- [CONSIGNE A]
Selon le texte sur le film Blackhat, quel film l'auteur recommande-t-il à ceux qui veulent de l'action ?
- [CONSIGNE B]
Reprenez le texte sur le film Blackhat à partir de sa dernière phrase et prolongez-le.

Blackhat serait ennuyeux.
Blackhat serait idiot.
Blackhat serait vide.
Blackhat serait laid.
Pour un peu, on accuserait Michael Mann de la crise mondiale, de la montée des prix du pétrole (ou de l'étain), de l'élection d'un président noir, et j'en passe.
Mais, mesdames et messieurs mes petits jurés chéris que j'adore tout plein, tout ceci relève du délire le plus absolu ! je m'inscrit en faux avec la plus grande véhémence contre ce tas de billevesées, fariboles et autres coquecigrues (celui-là, j'ai dû le chercher dans un dictionnaire, mais il fait classe, hein ?) !
Ces atteintes honteuses à la réputation de mon client sont la preuve d'un aveuglement massif de la part d'une grande partie de la critique face à celui qui est un des meilleurs cinéastes étatsuniens actuels, et je m'en vais vous le prouver, et pas par quatre chemins, siouplait m'sieurs-dames !
Certes, je veux bien vous concéder que Blackhat contient des facilités de scénario et des ficelles de la taille de l'amarre du Queen Mary, mais c'est parfaitement excusable vu le résultat final.
D'abord, je lis que le film est lent, ennuyeux, qu'il ne s'y passe rien.
Je répondrais à cela : si vous voulez de l'action, allez voir The Raid ! Michael Mann n'est pas un réalisateur de film d'actions, il ne l'a jamais été. C'est un réalisateur de polars, de films noirs tendus, angoissants. C'est un cinéaste pour qui l'ambiance compte plus que le spectaculaire. Les silences comptent plus que la musique tonitruante.
De ce point de départ, il ne faut surtout pas conclure que le cinéaste délaisse le rythme. Bien au contraire, rien n'est plus millimétré que le rythme d'un film de Michael Mann. Et celui-ci en est encore un bien bel exemple. Rien d'inutile, rien de superflu, rien de superfétatoire. Tout est calibré pour donner le rythme idéal. L'alternance entre scènes d'actions, scènes de tension, et scènes plus calmes est très travaillée.
Blackhat serait laid ? Qu'entends-je ? Qu'ouis-je ? Il faut une mauvaise foi extraordinaire pour ne pas remarquer que Michael Mann est un esthète. Depuis qu'il est passé au numérique, on sent qu'il fait ce qu'il veut de sa caméra.

- [DONNÉES FOURNIES]
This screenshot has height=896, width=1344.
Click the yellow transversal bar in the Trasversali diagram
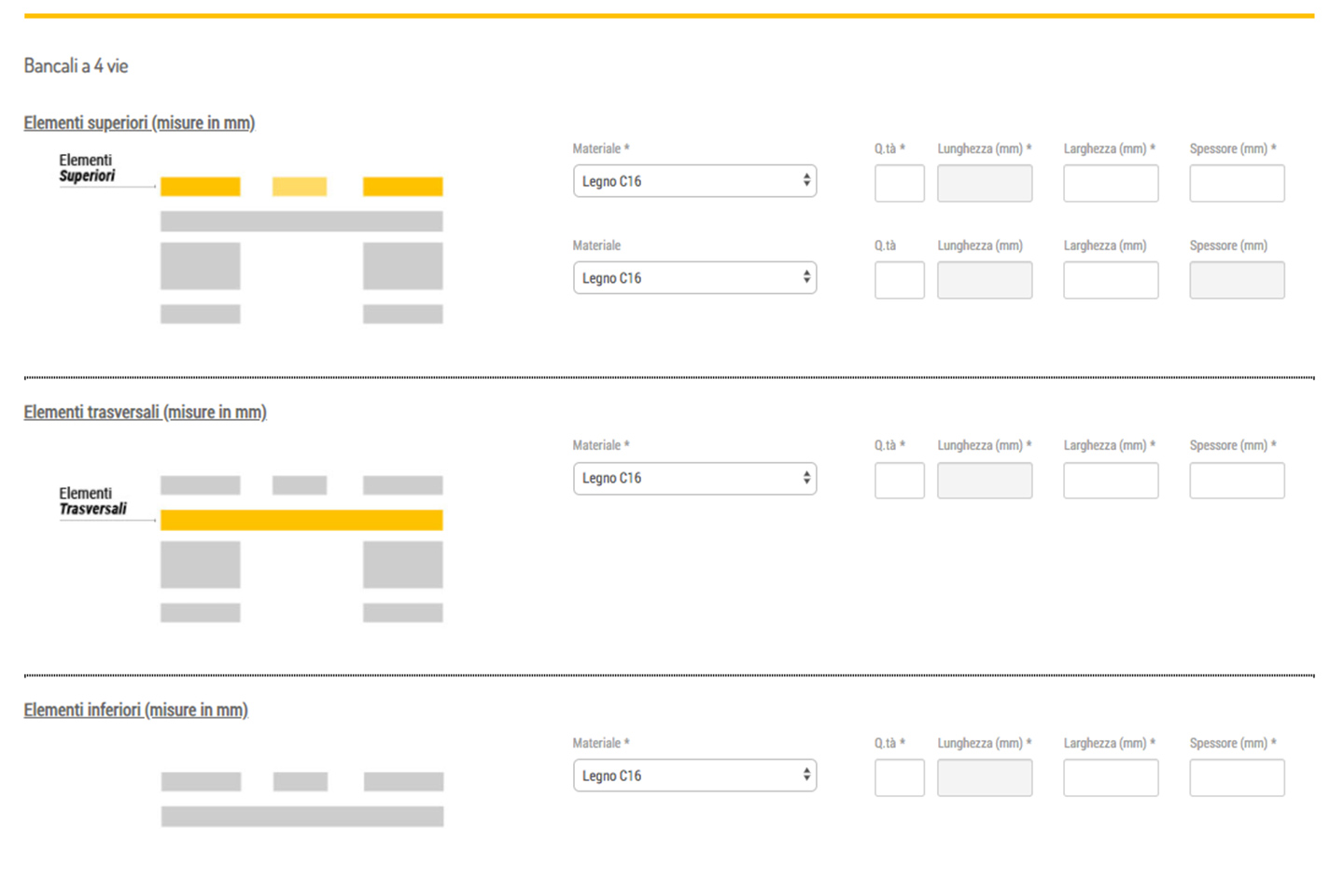point(301,520)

- [RÉPONSE FINALE A]
The Raid.

- [RÉPONSE FINALE B]
Si je puis m'exprimer à titre personnel, mesdames et messieurs mes bien-aimés jurés, j'adore les plans typiquement "Mann", ces plans rapprochés sur un bout de visage, ces plans où on voit l'arrière de la tête du personnage, sur le côté gauche de l'écran, avec le paysage en arrière-plan. J'admire aussi ces plans où le temps semble suspendu, où l'action laisse la place à l'émotion (oui, je sais, c'est une putain de phrase toute faite à peine digne d'un présentateur d'une obscure chaîne de la TNT, mais c'est pourtant effectivement le cas). Michael Mann, l'esthète du temps suspendu.
Michael Mann, esthète de la vie nocturne, de la cité nocturne également. une fois de plus, la grande majorité du film se déroule de nuit dans une ville. L'ambiance nocturne, les néons, les couleurs, ce bleu que lui seul sait rendre splendide... Michael Mann, esthète de la nuit urbaine.
Et puis, Blackhat possède une mise en scène très travaillée. Dès les premiers plans, le cinéaste nous montre le réseau de circuits internes à l'ordinateur et rend vivant les programmes informatiques et les informations qui circulent. Mais il va plus loin que cela : le monde extérieur est filmé comme l'intérieur ; un réseau de lignes horizontales et verticales dressent l'image de circuits qui traversent les espaces et relient les personnages. Il y a si longtemps qu'on n'avait pas proposé une mise en image aussi belle de notre monde ultra-connecté. Le parallèle entre le programme dans les circuits informatiques et le criminel dans les circuits mondiaux est clairement exprimé par des choix visuels très travaillés.
Alors voilà.
Mesdames et messieurs mes très chers jurés (très chers, en effet, vu ce que vous me coutez).
Je pense avoir démontré ici que non seulement Blackhat est une réussite, mais aussi que Mann mérite sa place parmi les grands cinéastes de son pays.
je vous demanderais donc de le blanchir de toutes ces accusations fallacieuses. je ne doute pas que ce sera le cas.
Et puis, franchement, un cinéaste qui emploie une actrice aussi mignonne ne peut pas être mauvais...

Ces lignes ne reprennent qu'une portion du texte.